TASK TO COMPLETE –
Please reproduce, exactly and with nothing added, the line containing "Given: Click the 002508.SZ stock code label" and every line after it to the end of the records.

SUPPLIED MATERIAL START

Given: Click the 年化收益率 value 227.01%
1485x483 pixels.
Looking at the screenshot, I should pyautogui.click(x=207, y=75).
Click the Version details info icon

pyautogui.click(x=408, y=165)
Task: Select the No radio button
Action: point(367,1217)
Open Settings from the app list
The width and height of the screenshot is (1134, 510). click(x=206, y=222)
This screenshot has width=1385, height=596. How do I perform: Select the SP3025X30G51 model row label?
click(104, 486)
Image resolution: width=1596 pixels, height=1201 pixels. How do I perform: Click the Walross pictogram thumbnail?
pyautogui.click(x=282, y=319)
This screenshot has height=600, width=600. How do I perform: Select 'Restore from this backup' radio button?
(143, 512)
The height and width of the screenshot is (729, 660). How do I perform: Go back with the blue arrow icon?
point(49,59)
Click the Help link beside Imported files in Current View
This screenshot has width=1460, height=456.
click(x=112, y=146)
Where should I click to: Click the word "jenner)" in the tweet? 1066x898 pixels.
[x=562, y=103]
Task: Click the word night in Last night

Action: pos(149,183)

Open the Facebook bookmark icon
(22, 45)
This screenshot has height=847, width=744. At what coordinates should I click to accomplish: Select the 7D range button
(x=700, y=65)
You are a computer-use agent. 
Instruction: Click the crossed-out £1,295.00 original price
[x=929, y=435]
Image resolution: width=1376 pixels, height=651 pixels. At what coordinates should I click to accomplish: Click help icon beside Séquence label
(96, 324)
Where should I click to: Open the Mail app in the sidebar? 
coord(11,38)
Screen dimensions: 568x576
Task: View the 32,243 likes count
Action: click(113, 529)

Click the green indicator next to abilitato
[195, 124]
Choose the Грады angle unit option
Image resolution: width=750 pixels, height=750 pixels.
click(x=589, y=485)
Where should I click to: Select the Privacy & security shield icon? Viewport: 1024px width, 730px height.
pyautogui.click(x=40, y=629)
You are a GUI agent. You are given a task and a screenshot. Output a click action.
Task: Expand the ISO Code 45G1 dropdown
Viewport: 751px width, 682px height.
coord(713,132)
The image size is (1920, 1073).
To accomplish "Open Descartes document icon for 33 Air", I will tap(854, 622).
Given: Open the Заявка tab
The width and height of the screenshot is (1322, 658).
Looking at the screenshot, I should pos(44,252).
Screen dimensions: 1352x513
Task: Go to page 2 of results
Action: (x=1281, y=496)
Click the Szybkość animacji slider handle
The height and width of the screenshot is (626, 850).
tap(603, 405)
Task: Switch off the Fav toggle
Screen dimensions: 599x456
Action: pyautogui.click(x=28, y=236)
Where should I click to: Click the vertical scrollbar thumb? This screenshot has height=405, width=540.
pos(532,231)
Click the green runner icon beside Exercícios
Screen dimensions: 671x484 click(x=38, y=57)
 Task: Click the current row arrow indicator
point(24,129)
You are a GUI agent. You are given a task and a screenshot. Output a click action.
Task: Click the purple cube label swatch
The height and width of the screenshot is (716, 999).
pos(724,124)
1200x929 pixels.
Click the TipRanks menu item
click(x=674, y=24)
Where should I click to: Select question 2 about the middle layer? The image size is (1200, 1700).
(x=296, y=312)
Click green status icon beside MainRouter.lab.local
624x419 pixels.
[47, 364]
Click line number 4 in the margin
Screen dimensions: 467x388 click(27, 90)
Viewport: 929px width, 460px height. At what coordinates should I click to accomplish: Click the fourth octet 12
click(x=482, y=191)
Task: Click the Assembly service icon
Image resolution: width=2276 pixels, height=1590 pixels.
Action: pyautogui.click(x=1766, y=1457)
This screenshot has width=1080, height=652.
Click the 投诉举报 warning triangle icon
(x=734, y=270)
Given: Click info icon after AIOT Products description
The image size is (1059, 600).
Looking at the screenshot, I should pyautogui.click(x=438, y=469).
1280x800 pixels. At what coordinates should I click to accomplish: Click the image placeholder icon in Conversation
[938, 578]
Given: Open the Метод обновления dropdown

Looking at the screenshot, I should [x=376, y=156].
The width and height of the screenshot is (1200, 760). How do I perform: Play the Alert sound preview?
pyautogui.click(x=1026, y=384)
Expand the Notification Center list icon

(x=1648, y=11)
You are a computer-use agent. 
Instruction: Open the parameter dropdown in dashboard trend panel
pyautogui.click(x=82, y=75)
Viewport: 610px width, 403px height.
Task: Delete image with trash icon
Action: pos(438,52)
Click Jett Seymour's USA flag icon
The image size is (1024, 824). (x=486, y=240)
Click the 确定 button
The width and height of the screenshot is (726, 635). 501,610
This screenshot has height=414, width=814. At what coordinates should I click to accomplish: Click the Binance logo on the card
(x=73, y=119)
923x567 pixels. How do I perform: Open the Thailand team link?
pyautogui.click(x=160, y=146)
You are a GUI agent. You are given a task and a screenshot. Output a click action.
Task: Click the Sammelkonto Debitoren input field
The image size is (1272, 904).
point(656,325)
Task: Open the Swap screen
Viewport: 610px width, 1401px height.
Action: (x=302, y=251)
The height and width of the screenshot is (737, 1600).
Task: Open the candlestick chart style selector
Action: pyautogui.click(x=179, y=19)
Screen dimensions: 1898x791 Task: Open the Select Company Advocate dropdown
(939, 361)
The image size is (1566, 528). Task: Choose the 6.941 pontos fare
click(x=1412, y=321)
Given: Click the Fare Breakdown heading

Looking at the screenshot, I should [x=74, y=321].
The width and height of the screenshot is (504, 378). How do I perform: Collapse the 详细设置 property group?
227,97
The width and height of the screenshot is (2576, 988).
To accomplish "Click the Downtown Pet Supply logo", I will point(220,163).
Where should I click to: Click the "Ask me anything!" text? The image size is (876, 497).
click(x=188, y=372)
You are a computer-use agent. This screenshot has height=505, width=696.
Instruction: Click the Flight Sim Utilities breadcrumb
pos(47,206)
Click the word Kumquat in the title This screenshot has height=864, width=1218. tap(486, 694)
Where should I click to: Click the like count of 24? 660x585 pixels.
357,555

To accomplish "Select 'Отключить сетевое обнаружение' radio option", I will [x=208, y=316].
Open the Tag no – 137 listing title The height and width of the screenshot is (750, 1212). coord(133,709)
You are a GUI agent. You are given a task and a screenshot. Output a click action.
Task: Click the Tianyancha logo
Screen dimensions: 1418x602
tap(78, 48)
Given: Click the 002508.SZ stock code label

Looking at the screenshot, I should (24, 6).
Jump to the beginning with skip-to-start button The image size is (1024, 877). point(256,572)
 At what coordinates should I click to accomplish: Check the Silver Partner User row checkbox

SUPPLIED MATERIAL END

TASK OUTPUT –
Given: Click the 002508.SZ stock code label

Looking at the screenshot, I should (24, 6).
Jump to the beginning with skip-to-start button The image size is (1024, 877). point(256,572)
 At what coordinates should I click to accomplish: Check the Silver Partner User row checkbox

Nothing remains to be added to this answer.